PROBLEM DETAILS >> All lines containing the string "computer" must be copied from the entries.

MATERIAL FOR THIS EXERCISE >>
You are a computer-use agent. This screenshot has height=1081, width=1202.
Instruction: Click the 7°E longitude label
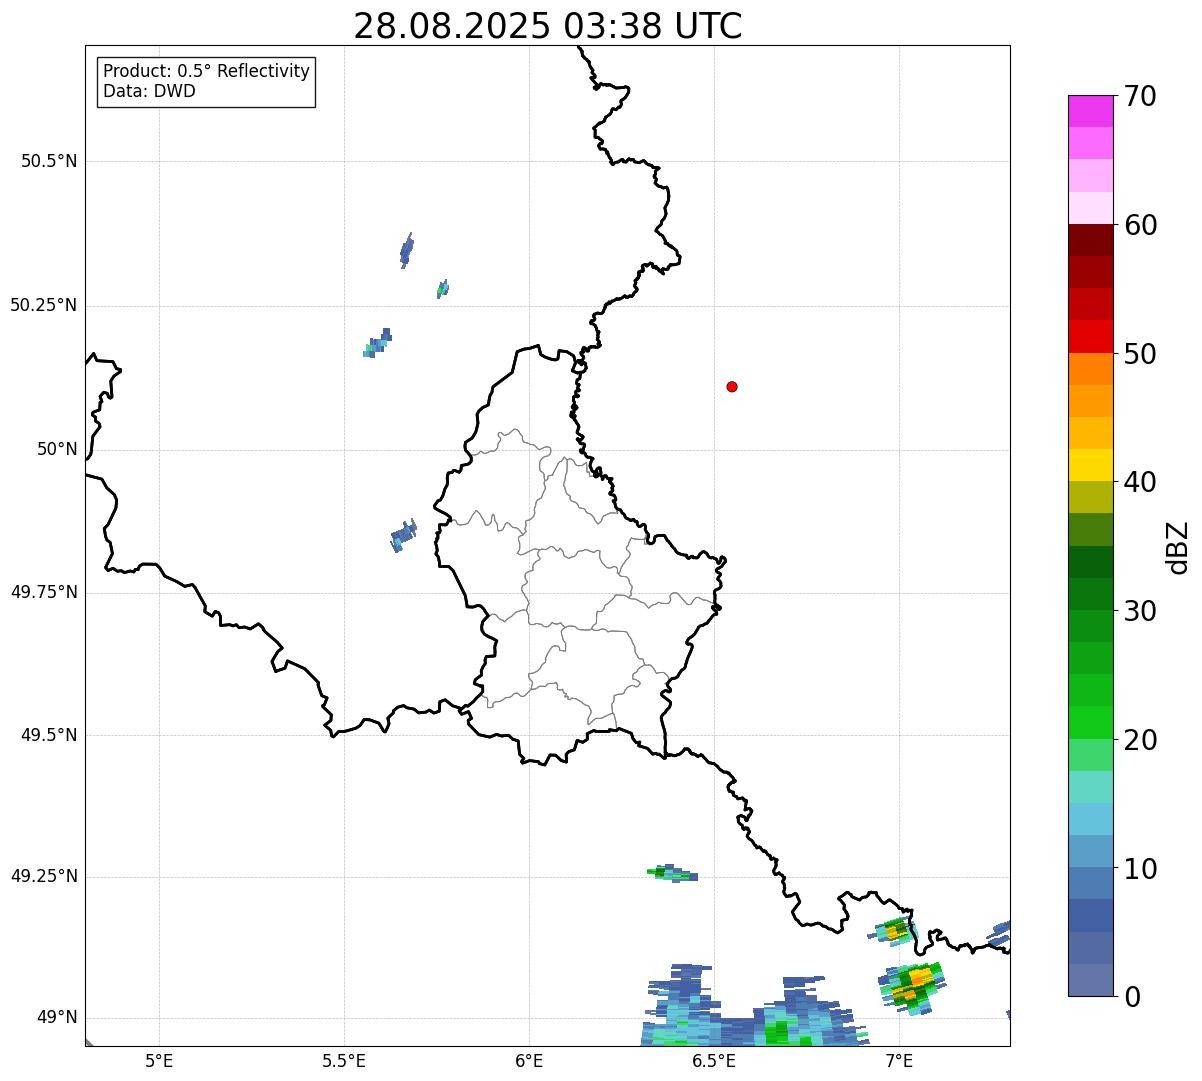(x=898, y=1060)
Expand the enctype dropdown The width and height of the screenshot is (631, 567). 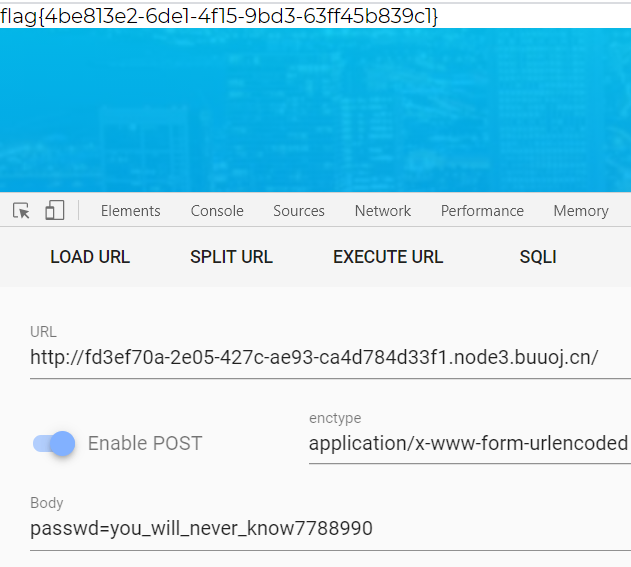click(468, 443)
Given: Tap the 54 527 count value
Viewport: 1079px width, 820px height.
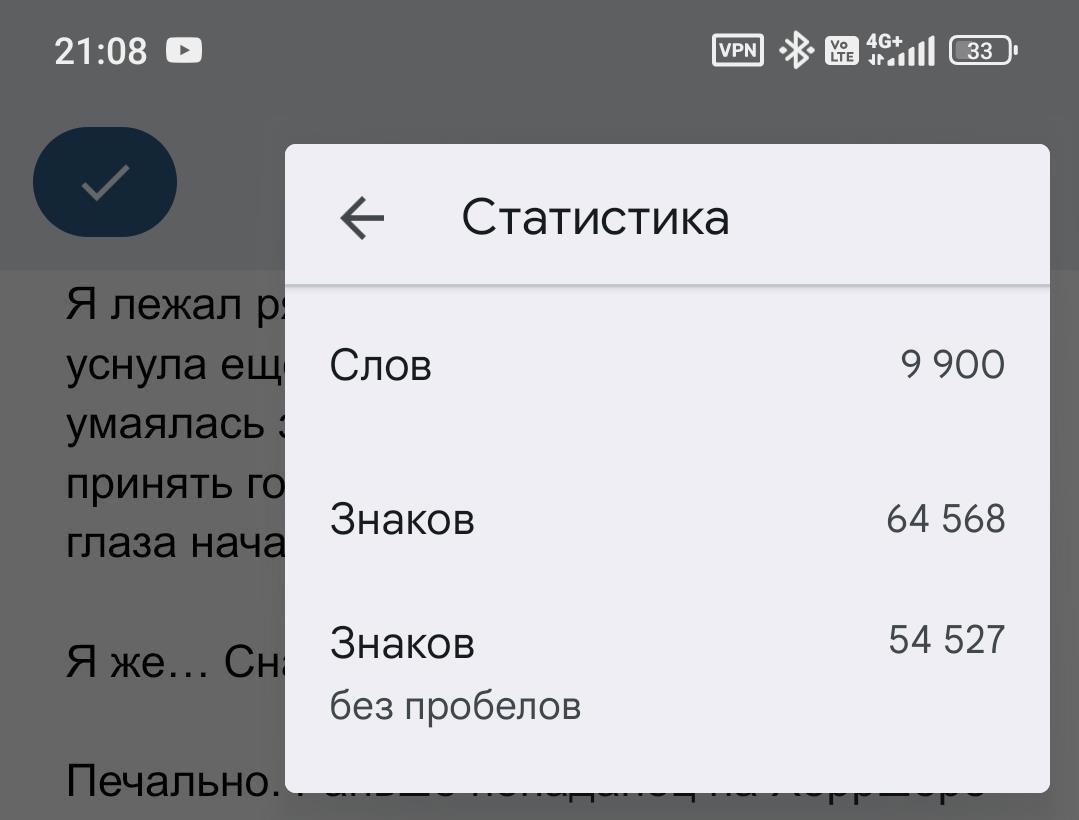Looking at the screenshot, I should 946,640.
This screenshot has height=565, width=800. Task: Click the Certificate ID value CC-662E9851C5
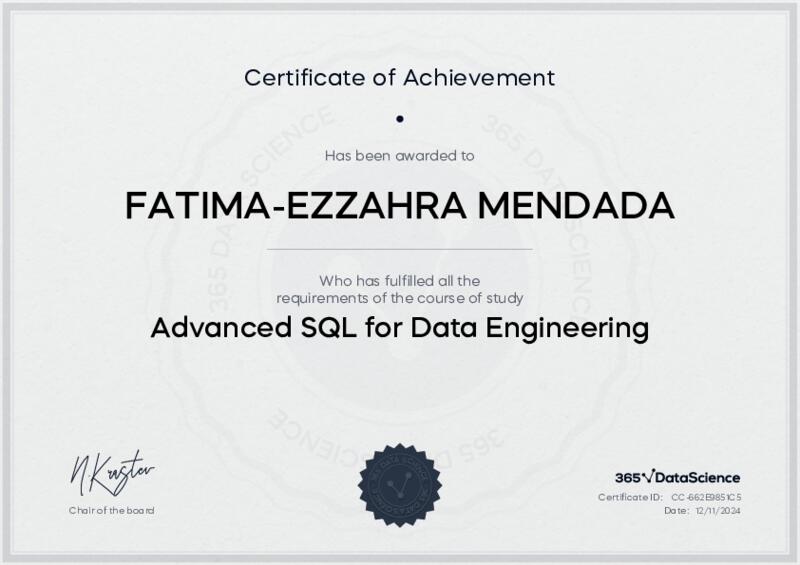click(x=706, y=497)
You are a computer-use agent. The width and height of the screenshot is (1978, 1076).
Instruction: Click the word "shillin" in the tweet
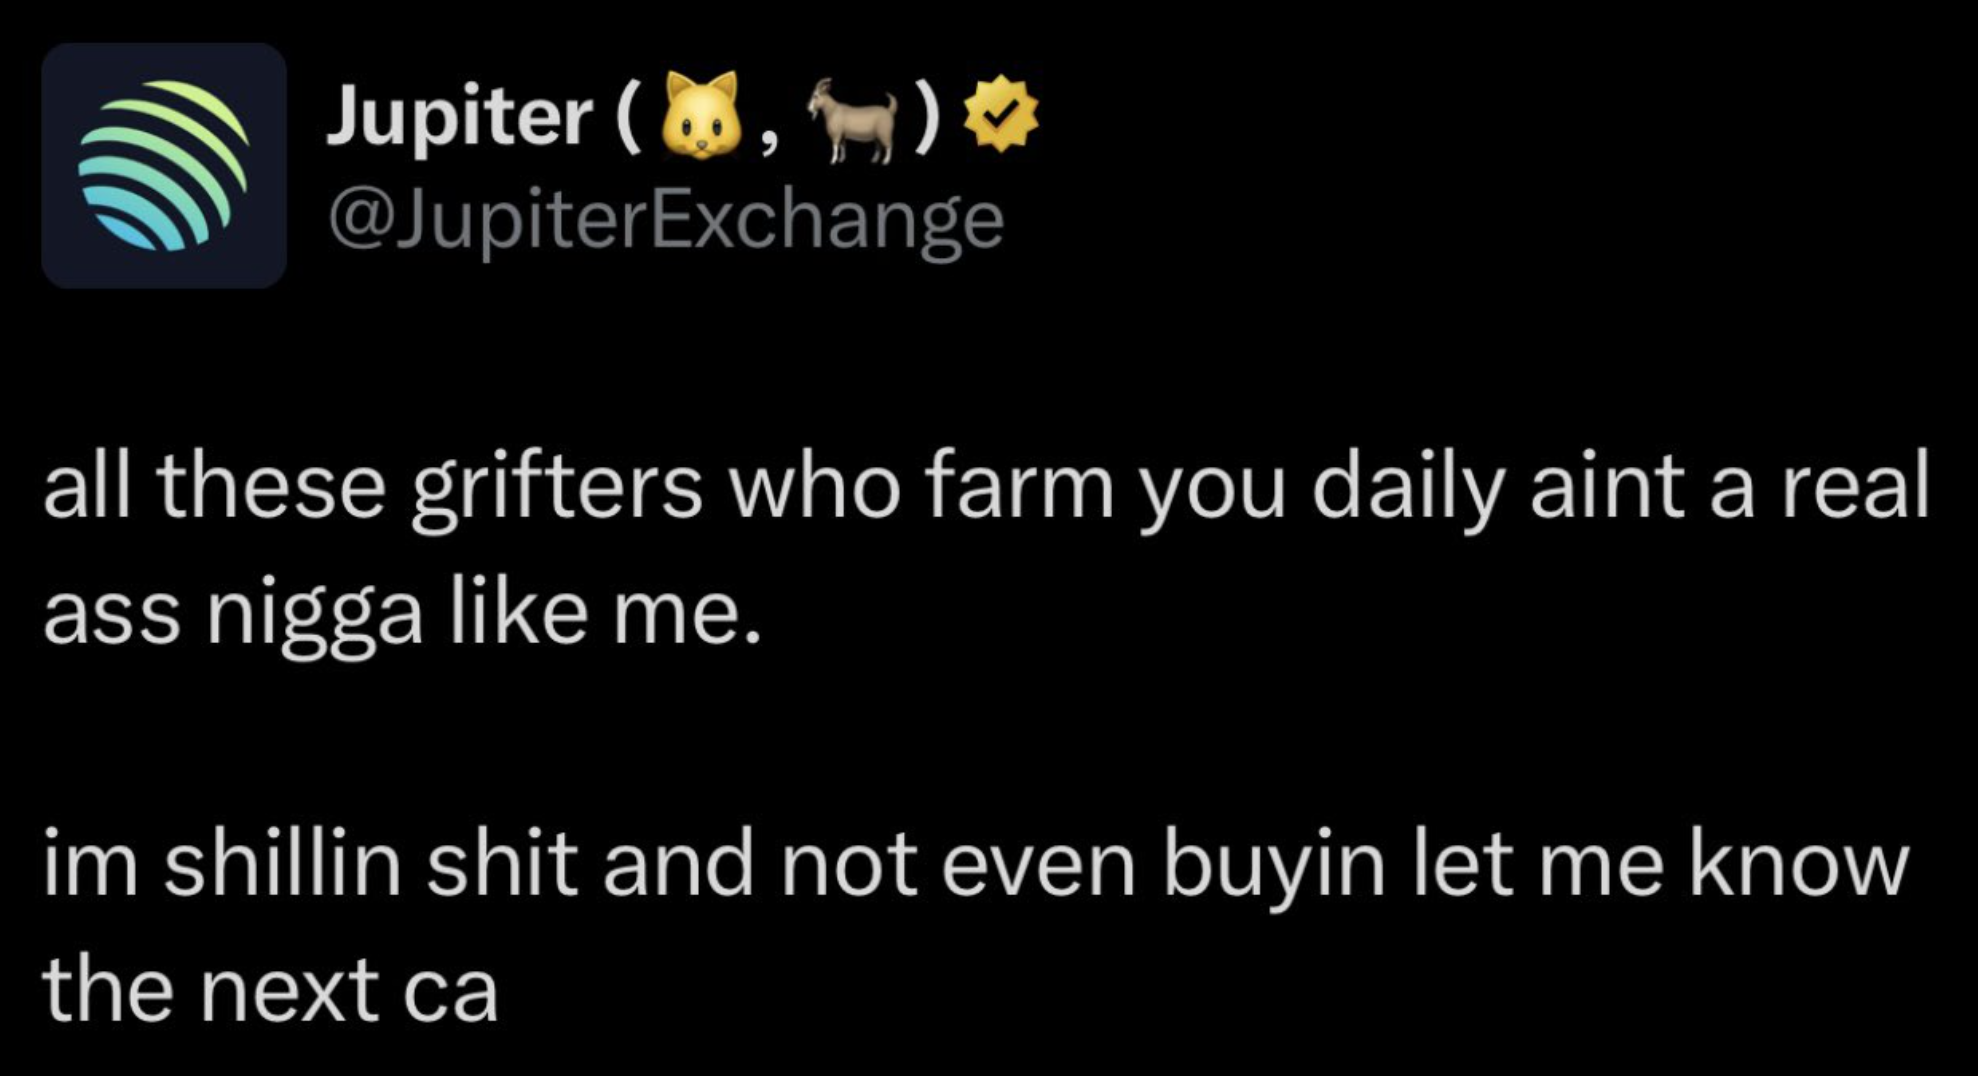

RESULT >>
You are a computer-use agent. This screenshot has height=1081, width=1202.
You are a computer-use agent. The width and height of the screenshot is (1978, 1076).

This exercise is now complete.